Facebook is making waves with their silent modification of users' contact information to @facebook.com emails. Even worse is how pointless it is, and how spammers might well benefit from it.
Written by Stephen Chapman, Contributor
Seriously, Facebook?

Seriously, Facebook?

As you may or may not have heard, Facebook made the decision recently to pull the ol' switch-a-roo on many of its users by making their default email address an @facebook.com email address, instead of whatever they had beforehand (see: Fixing the Facebook e-mail foul-up). In this post, I'm going to discuss why Facebook email is a completely pointless endeavor, as well as why it may well be a spammer's dream come true.

Pointless Endeavor

First of all, you may be wondering how you send/receive emails from/to your Facebook email address. Currently, you can only receive emails to your Facebook email address. Emails sent to your Facebook email will show up in either your "Messages" folder or your "Other" folder. "What "Other" folder," you might be asking. It's this one; the one that no one else knows about, either.

After a bit of testing comprised of having emails sent to my Facebook email from various email aliases, here are some things I've discovered about which folder an email goes to:

1: If a person you're "friends" with sends you an email from the email address they used to sign up their Facebook account with, that email will show up either in your "Messages" folder or in a chat window, if you have it open for that person.

2: Emails from any email address that's not tied to the account of individuals you're "friends" with, will go to your "Other" folder.

So, what's the use for a Facebook email alias? Easy! It's... it's... *crickets chirping*

I have absolutely no idea, because it is REALLY useless as-is. Here's a not-very-extensively-thought-out theory for you, though:

Facebook's email platform will one day be something DRASTICALLY different than this shell of a platform we're all suddenly becoming aware of. And why are we becoming aware of it? Because Facebook made this crazy change that has EVERYONE talking about it and eating it up. Now, we're all aware of it. Maybe that's all Facebook wants for now.

A Spammer's Dream

Let's take a minute to assume a world that the millionaires and billionaires at Facebook seem to be envisioning up there in the clouds: a world where people pull up their email clients and send an email to a Facebook friend's alias that they somehow magically know. Also, this world is comprised of Facebook users who obsessively check both their "Messages" folder and "Other" folder, because both of them could very likely contain legitimate messages.

### ENTRIES
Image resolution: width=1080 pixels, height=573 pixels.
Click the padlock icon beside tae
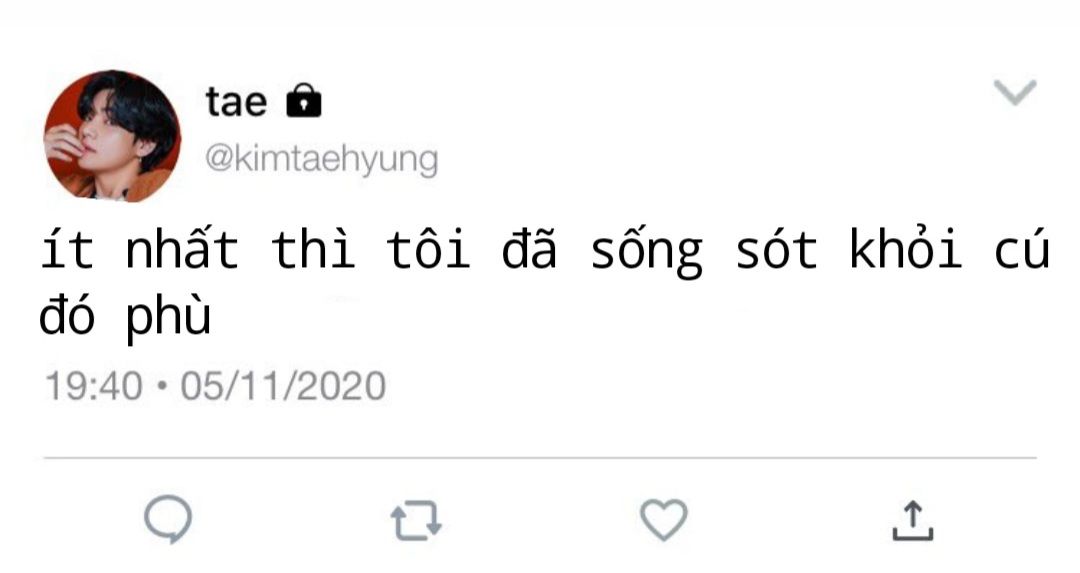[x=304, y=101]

---

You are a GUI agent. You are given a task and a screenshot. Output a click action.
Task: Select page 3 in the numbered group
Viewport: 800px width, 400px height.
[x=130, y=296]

### PROBLEMS AND TASKS
a) In the article on Facebook email, list every word longer than one letter that is written entirely in capital letters.
b) Reproduce the article on Facebook email word for word from "Written by Stephen" to "knows about, either.".
c) Extend the article on Facebook email past its final sentence.

### ANSWERS
a) REALLY, DRASTICALLY, EVERYONE

b)
Written by Stephen Chapman, Contributor
Seriously, Facebook?

Seriously, Facebook?

As you may or may not have heard, Facebook made the decision recently to pull the ol' switch-a-roo on many of its users by making their default email address an @facebook.com email address, instead of whatever they had beforehand (see: Fixing the Facebook e-mail foul-up). In this post, I'm going to discuss why Facebook email is a completely pointless endeavor, as well as why it may well be a spammer's dream come true.

Pointless Endeavor

First of all, you may be wondering how you send/receive emails from/to your Facebook email address. Currently, you can only receive emails to your Facebook email address. Emails sent to your Facebook email will show up in either your "Messages" folder or your "Other" folder. "What "Other" folder," you might be asking. It's this one; the one that no one else knows about, either.

c)
For instance, let's say I'm at work, and they have a firewall policy installed which blocks my usage of not only Facebook, but also the email provider that I use, which houses the email address my Facebook account is signed up with. Now, I want to send an email to a friend on Facebook, but I'll have to do it from my work email alias! This email will then go to that person's "Other" folder -- the very same folder that emails from Nigerian scammers who sign their emails "Barrister Such-n-such" go to.

(See how ridiculous this is already getting? Another +1 for "pointless endeavor.")

This is where the "Other" folder becomes a spammer's dream. Since a person's Facebook email address is simply their user name with @facebook.com appended to it, I can't express the simplicity of scraping the Web for Facebook user names, populating them into a list, appending @facebook.com to them, then blasting them with spam messages.

All of a sudden, the spammers are getting their garbage in front of eyeballs, and who knows how many clicks they might get from such a platform. I mean, maybe it's an infinitesimally small number, but the point here is that Facebook has now given people a reason to have to dig into the equivalent of their "Spam" inbox. Terrible.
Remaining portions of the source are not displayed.